Exercise materials =
>>>

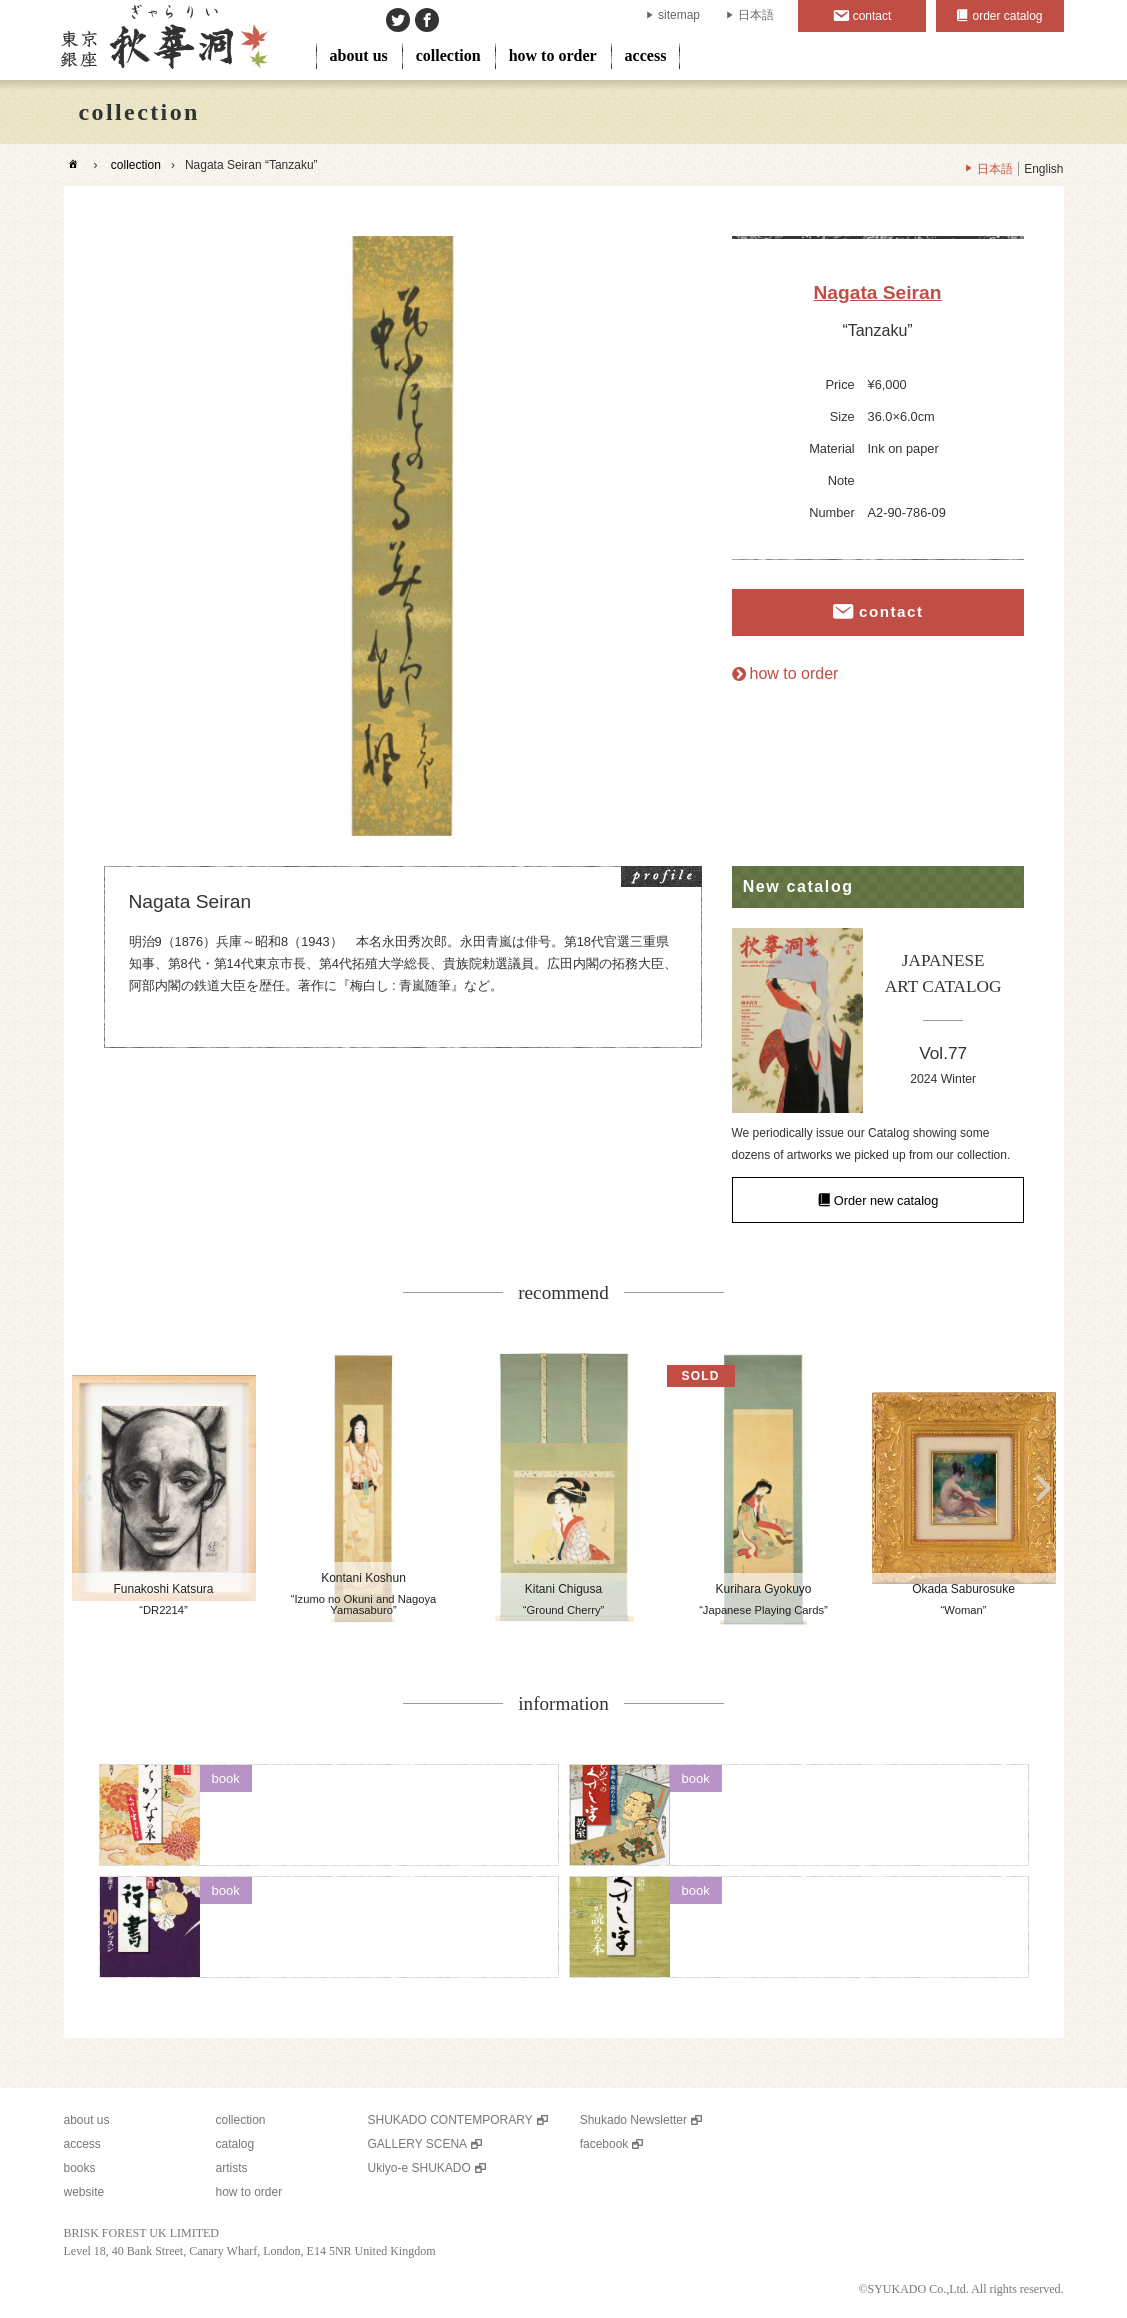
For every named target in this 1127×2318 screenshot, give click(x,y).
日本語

<<<
>>>

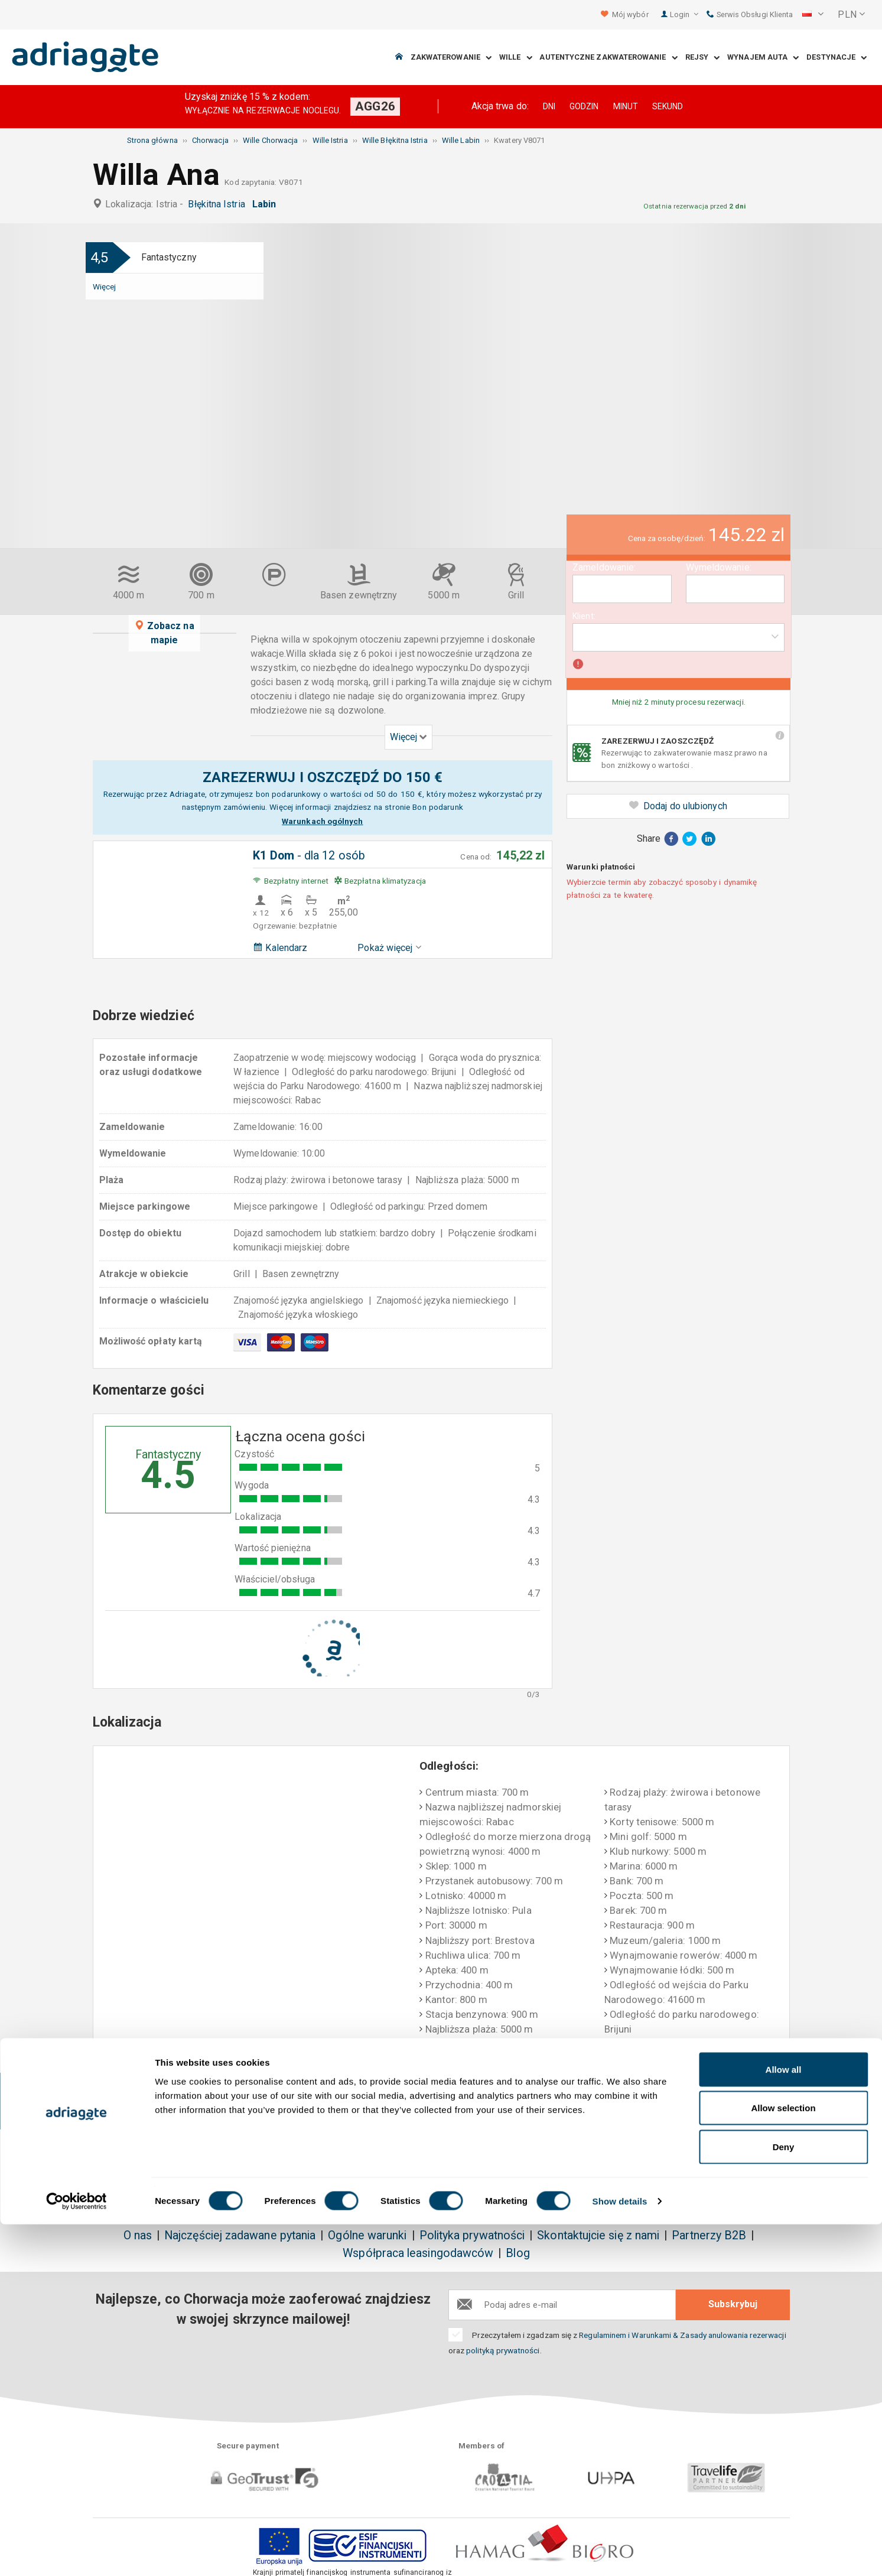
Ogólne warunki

<<<
>>>

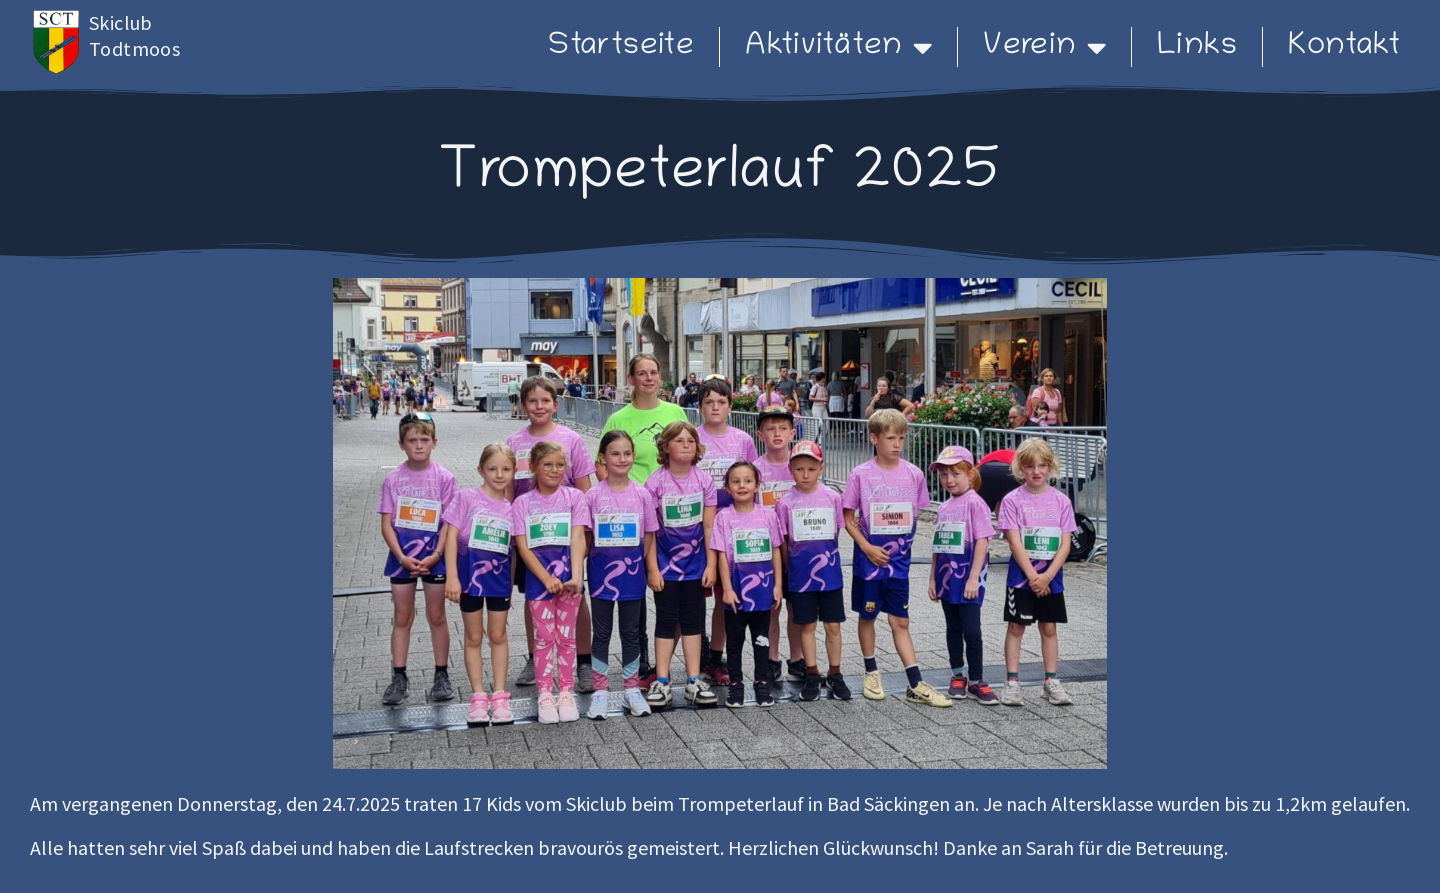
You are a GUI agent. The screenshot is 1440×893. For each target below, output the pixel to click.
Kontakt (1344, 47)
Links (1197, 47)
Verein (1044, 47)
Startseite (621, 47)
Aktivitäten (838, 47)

<<<

What this task involves = Please return every line of the records that contains the string "target", treating uppercase and lowercase as different.

Final result =
For every named target in this 1127×2318 screenshot, give click(x,y).
You are a GUI agent. The screenshot is 1440×893. For each target below, output the pixel to click.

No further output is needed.